◆ EXERCISE DESCRIPTION:
Among the entries below, tally each line where the word "Click" appears and state only the total.

(INPUT RECORDS)

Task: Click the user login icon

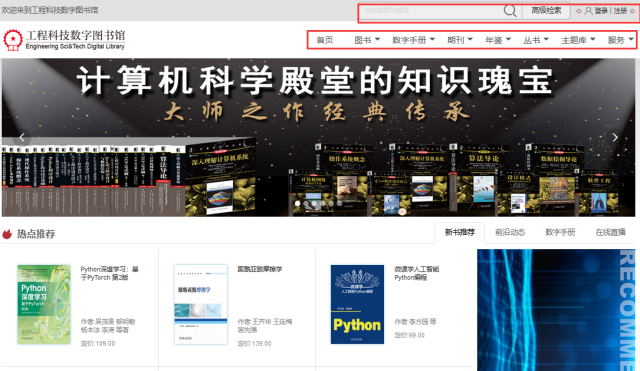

(End INPUT RECORDS)
(INPUT RECORDS)

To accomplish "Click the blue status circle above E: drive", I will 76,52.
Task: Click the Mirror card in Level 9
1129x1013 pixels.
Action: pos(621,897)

(End INPUT RECORDS)

◆ EXERCISE ANSWER:
3